Daha önce bir kaç kez Kıbrıs’a bilimsel kongrelerimize katılım amacıyla uçak ile gitmiştik. Her gidişimizde çok yakınında yaşadığımız bu güzel adaya acaba deniz yolu ile yaz sezonu bitiminde gelmek nasıl olur diye konuşup, hep bu fikri rafa kaldırmıştık. Ekim ve haziran ayları ikimizin de en sevdiği aylar. Bu yıl eşimin doğum gününe rast gelen hafta sonu için bir planlama yapmaya karar verdim. Tabii ilk olarak deniz yolu ile ulaşım yine aklıma gelmedi ve hemen uçak seferlerine bakmış bulundum. Ani bir planlama olduğu için haliyle uçak fiyatları yüksekti. İşte tam o an aklıma deniz yolu ile gidebileceğimiz geldi. İnternet üzerinden biraz araştırma yaptım. Yaşadığımız şehir Mersin’den KKTC’ ye bir kaç güzergah yapan 2 firma olduğunu farkettim. Bu konu daha önce arkadaş meclisinde de gündem olduğu ve deniz tutması öyküleriyle korkunç hale getirildiği için emin olamıyordum. Böylelikle acentaların filoları, sefer sürelerini ve sefer takvimini incelemeye karar verdim. Denizci olduğum için (yelkenli yat ile bir hafta süresince ailemizi gezdirecek kadar tecrübeli kaptanlar olduğumuz için) çok etkileneceğimi düşünmüyordum. Çünkü dediğim gibi yelkenli tekne ile durmaksızın 8 saat yol aldığımız oldu. Yine de garanti olsun diye gerçekten daha önce bu seyahati tecrübe eden kişilere ulaştım ve onların da önerileri doğrultusunda Taşucu-Girne lokalizasyonları arası gidiş-dönüş Akgünler Denizcilik acentasından “Flying Anka” isimli arabalı bir şekilde de seyahat edilebilen 2.5 saatlik sefer süresine ait deniz otobüsünde karar kıldım. Trafiğin ters yönden akması, maliyetinin uçağı geçmesi ve de iki günümüz olması sebebiyle oradan araç kiralamaya karar vererek iki bilet aldım. Hemen ardından araç kiralama sitelerini incelemeye başladım. Daha önce Kıbrıs’ta araç kiralama tecrübem olmuştu. Hava alanında çok kolay bir şekilde kiralamıştım. Limanda kiralama olanaklarının nasıl olduğunu bilmediğim için şansa bırakmak istemedim. İnternet üzerinden iletişim bilgilerini aldığım firmayı bizzat aradım ve hafta sonu paketi şeklinde Suziki Swift model bir araç kiraladım. Limandan teslim alıp limana teslim etmek istediğimi söyledim. Gayet yardımcı oldular.
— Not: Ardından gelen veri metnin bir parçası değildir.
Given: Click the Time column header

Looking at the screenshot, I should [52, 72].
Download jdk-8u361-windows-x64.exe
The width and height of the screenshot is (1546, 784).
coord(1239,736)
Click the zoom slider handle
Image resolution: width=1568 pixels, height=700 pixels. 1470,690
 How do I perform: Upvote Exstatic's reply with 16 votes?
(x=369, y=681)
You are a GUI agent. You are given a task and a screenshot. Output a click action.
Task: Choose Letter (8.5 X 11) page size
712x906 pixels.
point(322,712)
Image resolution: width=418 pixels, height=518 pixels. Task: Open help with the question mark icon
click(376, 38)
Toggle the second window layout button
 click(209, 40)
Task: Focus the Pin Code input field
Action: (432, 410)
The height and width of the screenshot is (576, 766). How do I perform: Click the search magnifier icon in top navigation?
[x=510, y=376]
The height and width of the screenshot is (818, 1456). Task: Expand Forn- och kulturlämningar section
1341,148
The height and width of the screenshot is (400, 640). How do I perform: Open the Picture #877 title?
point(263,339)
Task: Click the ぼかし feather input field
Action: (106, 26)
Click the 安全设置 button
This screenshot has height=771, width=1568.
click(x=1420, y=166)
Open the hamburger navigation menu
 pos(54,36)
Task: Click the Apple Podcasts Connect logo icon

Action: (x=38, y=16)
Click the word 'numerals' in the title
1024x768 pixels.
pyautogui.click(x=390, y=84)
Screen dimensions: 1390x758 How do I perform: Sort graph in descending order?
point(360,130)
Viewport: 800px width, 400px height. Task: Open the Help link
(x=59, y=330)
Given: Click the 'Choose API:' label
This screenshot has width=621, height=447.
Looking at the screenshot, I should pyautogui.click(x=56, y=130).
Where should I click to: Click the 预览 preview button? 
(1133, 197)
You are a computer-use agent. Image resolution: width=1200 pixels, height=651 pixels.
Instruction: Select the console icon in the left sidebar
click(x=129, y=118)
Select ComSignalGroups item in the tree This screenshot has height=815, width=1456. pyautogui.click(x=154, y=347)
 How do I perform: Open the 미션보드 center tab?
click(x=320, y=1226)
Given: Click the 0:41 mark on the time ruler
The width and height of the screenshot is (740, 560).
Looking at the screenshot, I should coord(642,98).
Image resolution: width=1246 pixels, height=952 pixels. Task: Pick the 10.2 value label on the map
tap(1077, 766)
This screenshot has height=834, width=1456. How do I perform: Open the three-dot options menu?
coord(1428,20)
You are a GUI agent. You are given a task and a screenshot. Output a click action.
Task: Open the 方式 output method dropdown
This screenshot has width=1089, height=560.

Sıra konaklamaya geldi. Daha önce seyahatlerde hep oranın meşhur ultra lüks otellerinde kalmıştık. Bu sefer doğa içerisinde şehirden çok da uzak olmayan sakin, kafa dinleyecek bir yerler aradım. Airbnb üzerinden tam istediğim gibi şarap bağ evine komşu Beş Parmak Dağ’larının yamacında müstakil bir villa buldum. Yorumlarda çok iyi olunca hızlıca orayıda rezerve ettim. (Seyahatten 3–5 gün önce)

Seyahat günü öğlene kadar işlerimi toparladıktan sonra saat 15:00’da kalkacak olan feribota yetişmek üzere kendi aracımızla yola çıktık. Mersin-Taşucu trafiğe bağlı olarak değişmekle birlikte yaklaşık bir buçuk saat. Feribota en az 30 dakika önce binmiş olmak gerekiyor. Taşucu merkezde aracımızı bırakıp limana doğru giderken bileti internet üzerinden aldığımız için matbu biletlerimiz için acentenin ofisini sorarak bulduk. Biletlerimizi aldık ve limana doğru valizlerimizle yürümeye başladık. Burada bir stratejik hata yaptığımızı belirtmeliyim. Navigasyon üzerinde liman şehir merkezinde gözükse de girişi vardığımız noktaya yaklaşık iki kilometre mesafede. Ayrıca acentenin limanın içerisinde de şubesi varmış. İki olasılığımız vardı ya yürüyerek devam edecektik ya da aracımıza dönüp oraya gidecektik. Park yeri sorunsalı ve biraz yürümek de istediğimiz için yürümeyi tercih ettik. Sahil boyu hızlı hızlı yürüdük. Limana girdiğimizde evet yürümek keyifliydi ancak bunun artmış valiz ağırlıkları ile dönüşünü (malum Kıbrıs’tan dönüyoruz😀)hesaba katmadığımızı fark ettik. Ayrıca park alanı için de endişelenmemiz gerekmiyormuş.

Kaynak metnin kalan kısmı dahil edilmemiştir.